» YOUR ASSIGNMENT
Each line below must be printed again exactly.

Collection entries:
++++++++++

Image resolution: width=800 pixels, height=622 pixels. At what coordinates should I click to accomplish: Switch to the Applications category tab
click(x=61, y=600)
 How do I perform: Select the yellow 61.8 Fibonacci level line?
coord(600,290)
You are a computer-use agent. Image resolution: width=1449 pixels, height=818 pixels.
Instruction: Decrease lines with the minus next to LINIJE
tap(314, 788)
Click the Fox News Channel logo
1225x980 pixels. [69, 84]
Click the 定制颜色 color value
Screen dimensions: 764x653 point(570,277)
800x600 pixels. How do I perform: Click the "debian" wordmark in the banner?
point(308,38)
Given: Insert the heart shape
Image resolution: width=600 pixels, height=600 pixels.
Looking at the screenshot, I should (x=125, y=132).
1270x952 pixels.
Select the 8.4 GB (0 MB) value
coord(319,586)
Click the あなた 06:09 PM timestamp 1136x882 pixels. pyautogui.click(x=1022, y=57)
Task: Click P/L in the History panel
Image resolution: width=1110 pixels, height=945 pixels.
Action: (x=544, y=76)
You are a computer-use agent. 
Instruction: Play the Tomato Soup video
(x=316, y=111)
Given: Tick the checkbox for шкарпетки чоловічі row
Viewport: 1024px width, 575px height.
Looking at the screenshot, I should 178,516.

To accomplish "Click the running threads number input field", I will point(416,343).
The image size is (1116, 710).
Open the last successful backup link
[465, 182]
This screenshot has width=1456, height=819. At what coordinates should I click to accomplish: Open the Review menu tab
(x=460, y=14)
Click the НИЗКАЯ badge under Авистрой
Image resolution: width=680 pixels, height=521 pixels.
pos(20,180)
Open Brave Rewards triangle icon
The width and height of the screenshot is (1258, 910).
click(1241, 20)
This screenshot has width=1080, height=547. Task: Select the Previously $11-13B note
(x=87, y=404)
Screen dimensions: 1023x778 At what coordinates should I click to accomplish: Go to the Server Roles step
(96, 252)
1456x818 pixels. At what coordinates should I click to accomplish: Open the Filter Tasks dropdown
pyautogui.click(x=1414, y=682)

++++++++++

» ANSWER BOX
Image resolution: width=800 pixels, height=622 pixels. At what coordinates should I click to accomplish: Switch to the Applications category tab
click(x=61, y=600)
 How do I perform: Select the yellow 61.8 Fibonacci level line?
coord(600,290)
You are a computer-use agent. Image resolution: width=1449 pixels, height=818 pixels.
Instruction: Decrease lines with the minus next to LINIJE
tap(314, 788)
Click the Fox News Channel logo
1225x980 pixels. [69, 84]
Click the 定制颜色 color value
Screen dimensions: 764x653 point(570,277)
800x600 pixels. How do I perform: Click the "debian" wordmark in the banner?
point(308,38)
Given: Insert the heart shape
Image resolution: width=600 pixels, height=600 pixels.
Looking at the screenshot, I should (x=125, y=132).
1270x952 pixels.
Select the 8.4 GB (0 MB) value
coord(319,586)
Click the あなた 06:09 PM timestamp 1136x882 pixels. pyautogui.click(x=1022, y=57)
Task: Click P/L in the History panel
Image resolution: width=1110 pixels, height=945 pixels.
Action: (x=544, y=76)
You are a computer-use agent. 
Instruction: Play the Tomato Soup video
(x=316, y=111)
Given: Tick the checkbox for шкарпетки чоловічі row
Viewport: 1024px width, 575px height.
Looking at the screenshot, I should 178,516.

To accomplish "Click the running threads number input field", I will point(416,343).
The image size is (1116, 710).
Open the last successful backup link
[465, 182]
This screenshot has width=1456, height=819. At what coordinates should I click to accomplish: Open the Review menu tab
(x=460, y=14)
Click the НИЗКАЯ badge under Авистрой
Image resolution: width=680 pixels, height=521 pixels.
pos(20,180)
Open Brave Rewards triangle icon
The width and height of the screenshot is (1258, 910).
click(1241, 20)
This screenshot has width=1080, height=547. Task: Select the Previously $11-13B note
(x=87, y=404)
Screen dimensions: 1023x778 At what coordinates should I click to accomplish: Go to the Server Roles step
(96, 252)
1456x818 pixels. At what coordinates should I click to accomplish: Open the Filter Tasks dropdown
pyautogui.click(x=1414, y=682)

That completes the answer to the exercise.